EXTRACTED ENTRIES:
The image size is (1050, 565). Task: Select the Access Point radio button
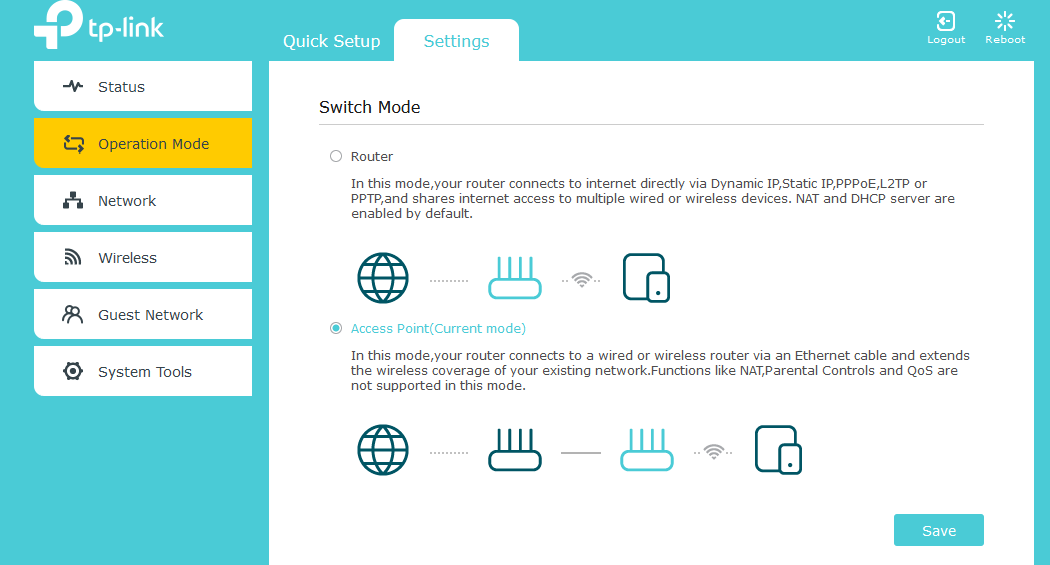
...
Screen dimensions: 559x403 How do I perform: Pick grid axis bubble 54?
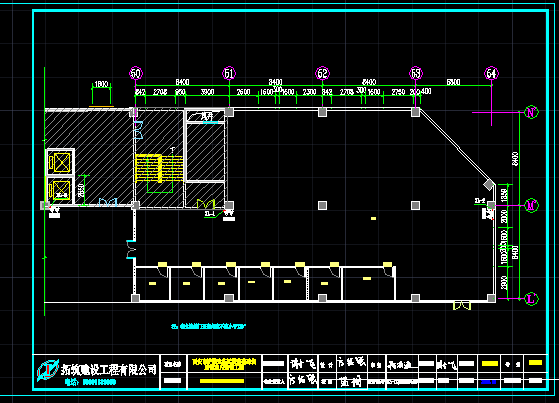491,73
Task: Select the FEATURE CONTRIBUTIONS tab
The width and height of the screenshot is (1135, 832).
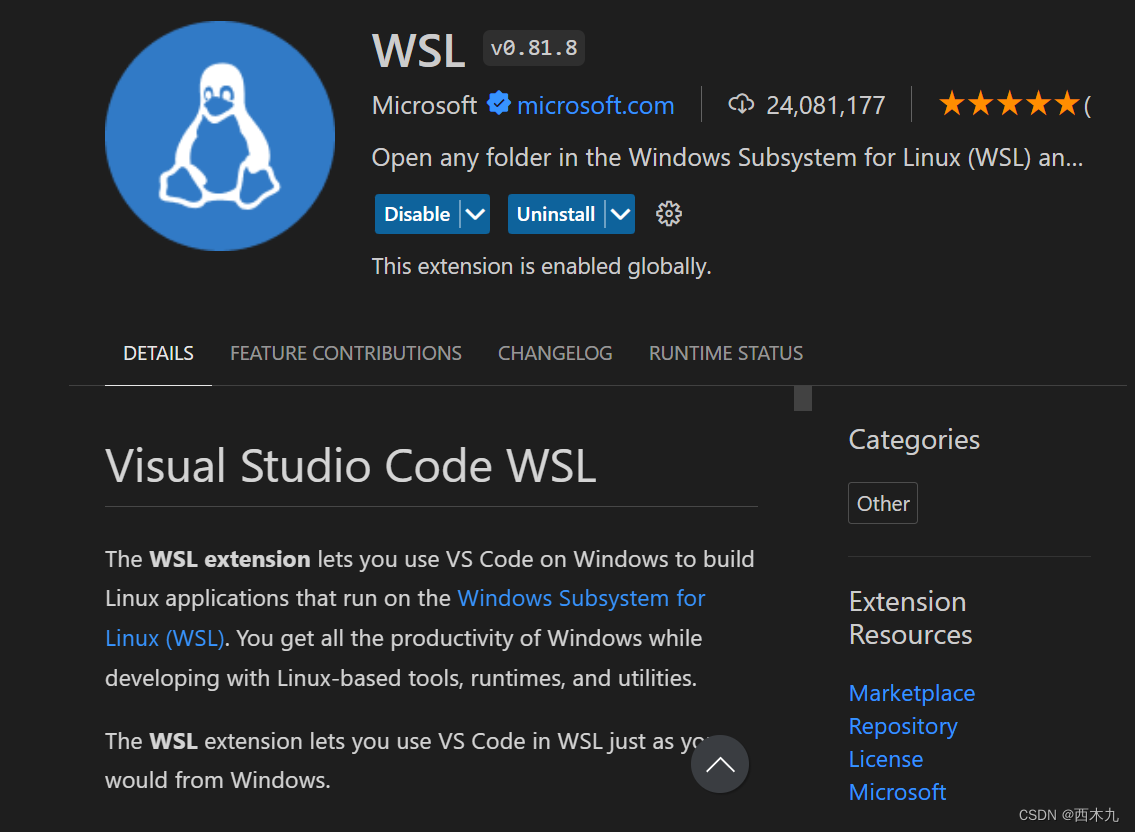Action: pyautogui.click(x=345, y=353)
--
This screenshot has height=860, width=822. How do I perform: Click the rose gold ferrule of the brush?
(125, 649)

REQUIRED ACTION: Search the material for the string "Task" and return each line that has it.

PROBLEM SOLUTION:
The image size is (1050, 565). Task: Select the Access Point radio button
Task: Select the FEATURE CONTRIBUTIONS tab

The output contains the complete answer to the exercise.